**Tujuan:** Salin tanpa perubahan bagian berita tentang reksadana pendapatan tetap di bawah ini. Salin antara "Sementara Fund Manager" dan "kenaikan tingkat suku bunga.", kedua batas itu ikut disalin.

Reporter: Hikma Dirgantara | Editor: Wahyu T.Rahmawati
KONTAN.CO.ID - JAKARTA. Angin segar mulai menyelimuti reksadana pendapatan tetap belakangan ini. Merujuk data Otoritas Jasa Keuangan (OJK), dana kelolaan reksadana pendapatan tetap berhasil tumbuh 2,66% sepanjang bulan Juli menjadi Rp 148,43 triliun.
Sementara itu, pada Jumat (12/8), yield SBN acuan 10 tahun juga sudah berada di level 6,97%. Padahal, pada Juli, level yield sempat kembali berada di level 7,5%. Selain itu, investor asing juga mulai kembali masuk ke pasar SBN. Hal ini tercermin dari aksi net buy investor asing sebesar Rp 14 triliun sepanjang bulan Agustus ini.
Head of Fixed Income Trimegah Asset Management Darma Yudha mengungkapkan, hal ini tidak terlepas dari ekspektasi para pelaku pasar yang meyakini inflasi di Amerika Serikat (AS) sudah memuncak. Akhirnya, The Fed juga dipandang akan less hawkish karena inflasi yang mulai melandai.
Baca Juga: Simpanan Nasabah Super Kaya Makin Jumbo
“Apalagi, terbaru angka inflasi AS juga di bawah konsensus yang semakin menguatkan persepsi tersebut. Emerging markets pun akhirnya terkena dampak positif dari sentimen ini,” ujar Yudha ketika dihubungi Kontan.co.id.
Sementara Fund Manager Surya Timur Alam Raya Asset Management (STAR AM) Victor Pratama Chandra menambahkan, potensi tidak agresifnya The Fed memang menjadi kabar positif untuk pasar. Hanya saja, perlu dicermati juga bahwa saat ini kondisi pasar tengah berada dalam tren kenaikan inflasi yang bisa berdampak ke kenaikan tingkat suku bunga.
Oleh karena itu, perlu diperhatikan seberapa cepat kenaikan tingkat inflasi ke depannya. Jika sesuai ekspektasi pasar tentunya iklim investasi terutama di reksadana pendapatan tetap akan menjadi positif. Ditambah lagi, potensi yield akan terus mengalami penurunan sehingga harga NAV reksadana pendapatan tetap yang mayoritas alokasinya di obligasi pemerintah akan mengalami kenaikan.
Ke depan, Victor melihat perkembangan pasar masih akan volatile karena cukup besarnya efek sentimen eksternal walaupun kondisi makroekonomi Indonesia sebenarnya solid dan terlihat siap menghadapi isu resesi yang mungkin akan terjadi. Tapi, inflasi domestik juga harus diperhatikan karena diperkirakan headline inflation akan di atas target upper inflation sampai akhir tahun ini.
Baca Juga: Tren Positif Iklim Investasi Berlanjut, Jumlah Investor Pasar Modal Tembus 9,3 Juta
Menurut Victor, kondisi ini akan memperlihatkan reaksi Bank Indonesia dengan menaikkan tingkat suku bunga. Apakah kenaikan suku bunga oleh Bank Indonesia akan sesuai dengan ekspektasi pasar atau tidak.
“Jika semua sesuai dengan ekspektasi pasar dan didukung kondisi makroekonomi yang kuat dan tanpa adanya efek eksternal yang dominan, kami optimistis yield SUN 10 tahun akan di bawah 7% di akhir tahun ini,” imbuh Victor.

**Materi yang disediakan:**
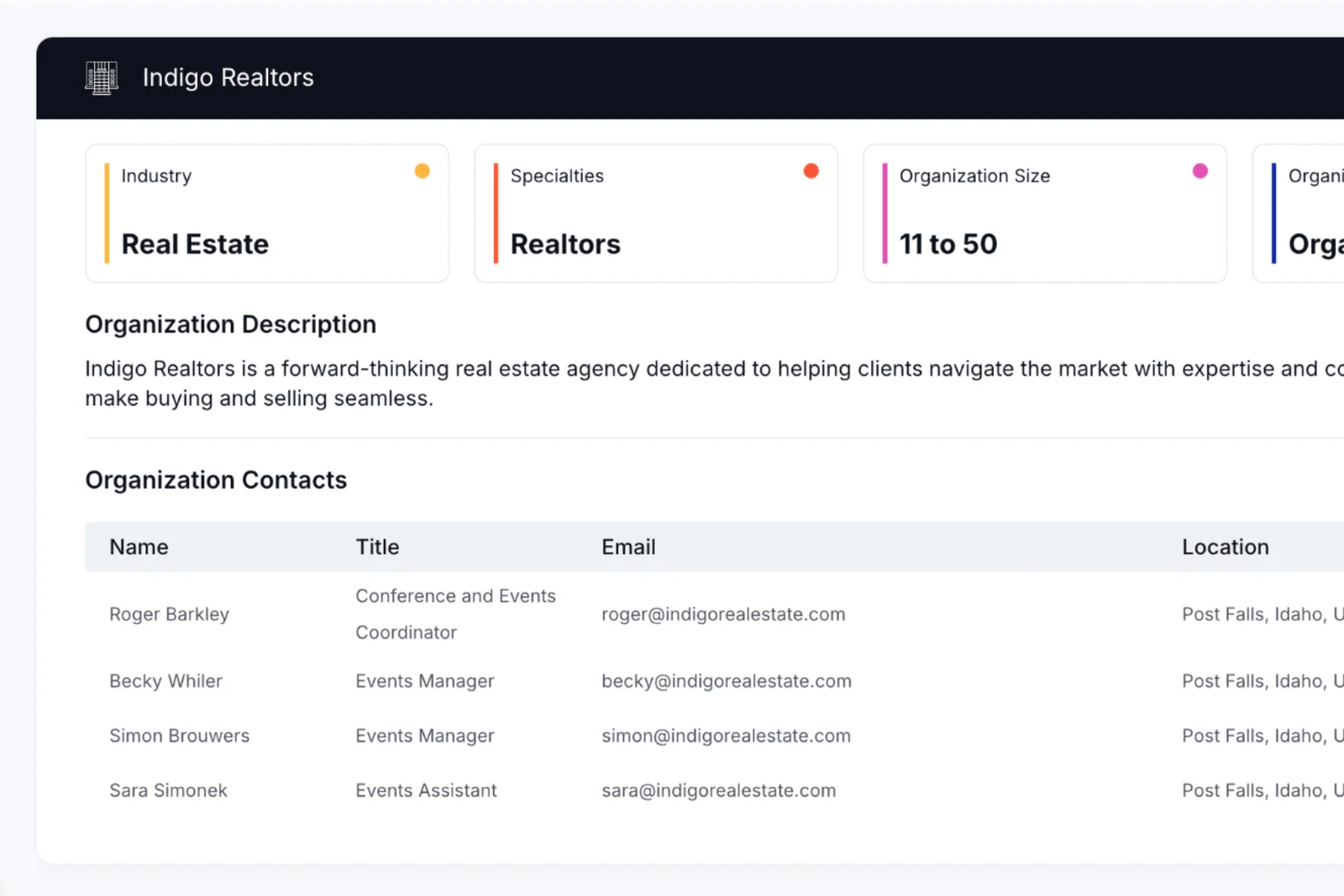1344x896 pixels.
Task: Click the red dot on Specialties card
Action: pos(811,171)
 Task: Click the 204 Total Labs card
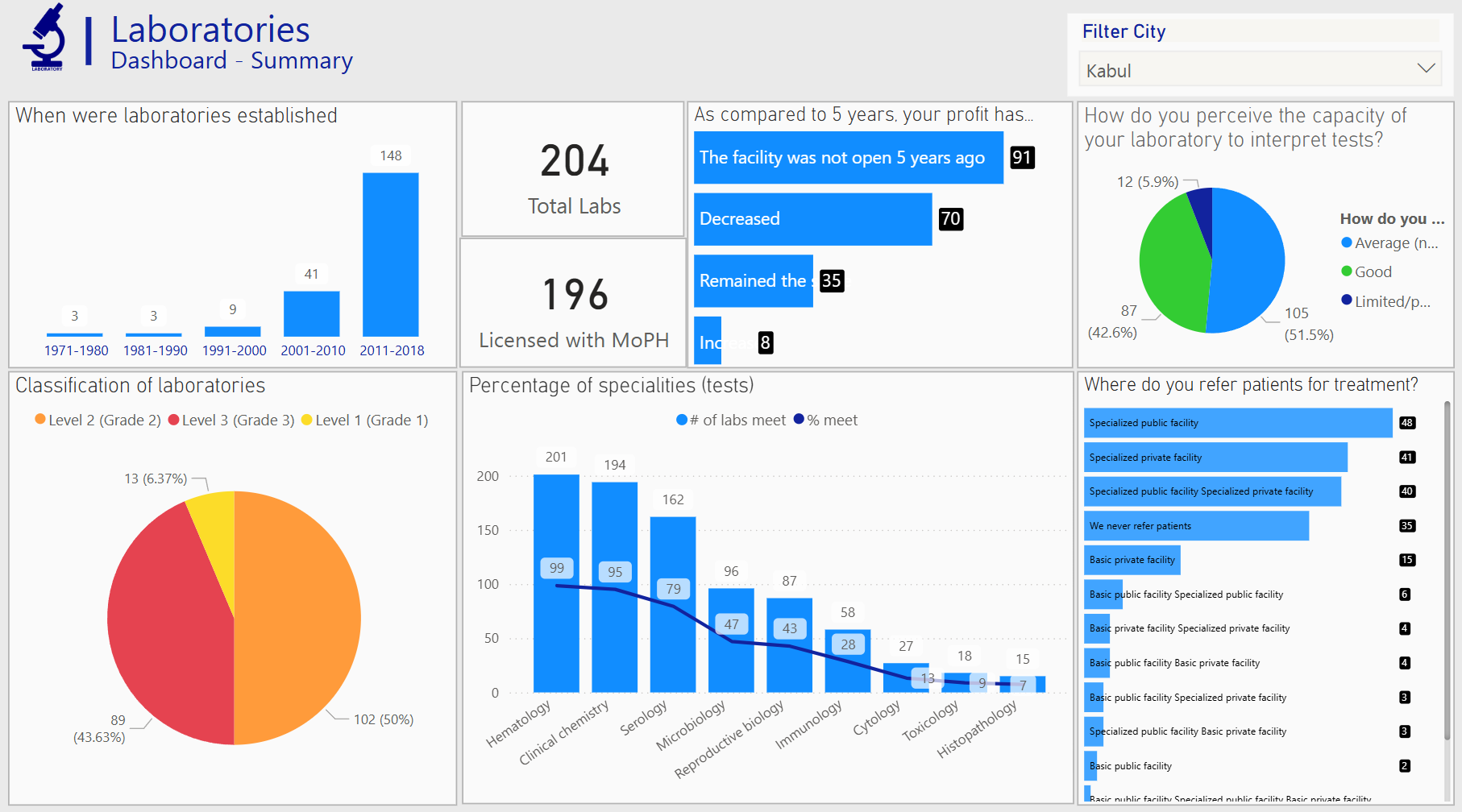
* * *
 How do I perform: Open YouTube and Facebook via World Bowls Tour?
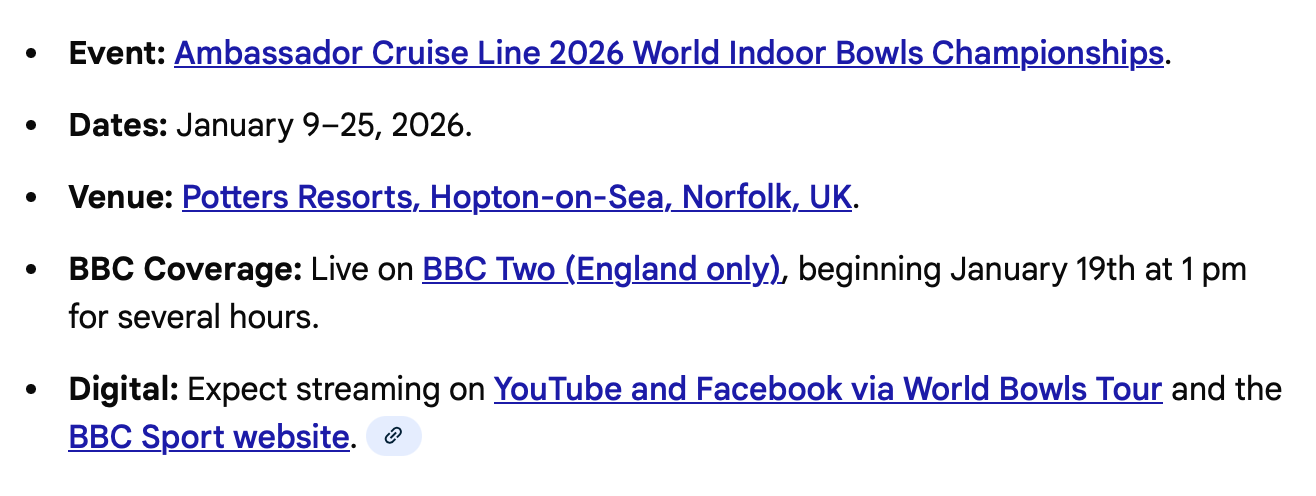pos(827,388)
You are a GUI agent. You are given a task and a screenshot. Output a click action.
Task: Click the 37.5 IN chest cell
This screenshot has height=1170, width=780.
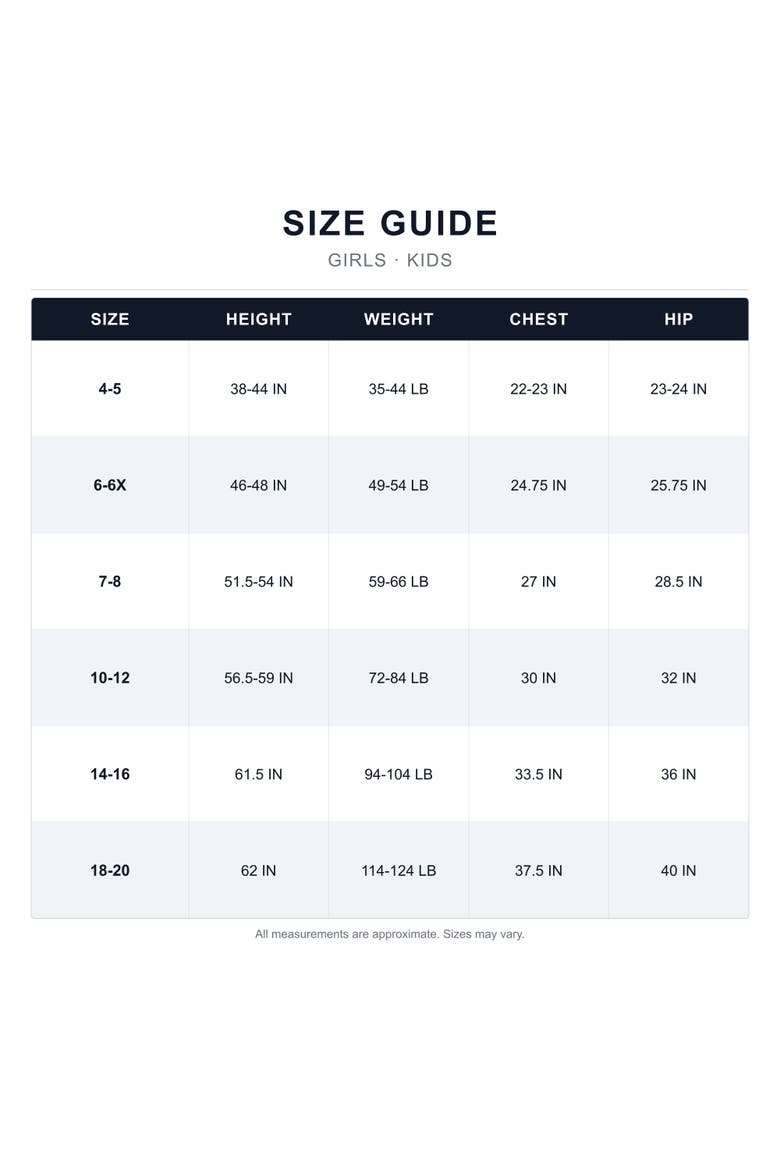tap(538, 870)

**Jawaban:**
Sementara Fund Manager Surya Timur Alam Raya Asset Management (STAR AM) Victor Pratama Chandra menambahkan, potensi tidak agresifnya The Fed memang menjadi kabar positif untuk pasar. Hanya saja, perlu dicermati juga bahwa saat ini kondisi pasar tengah berada dalam tren kenaikan inflasi yang bisa berdampak ke kenaikan tingkat suku bunga.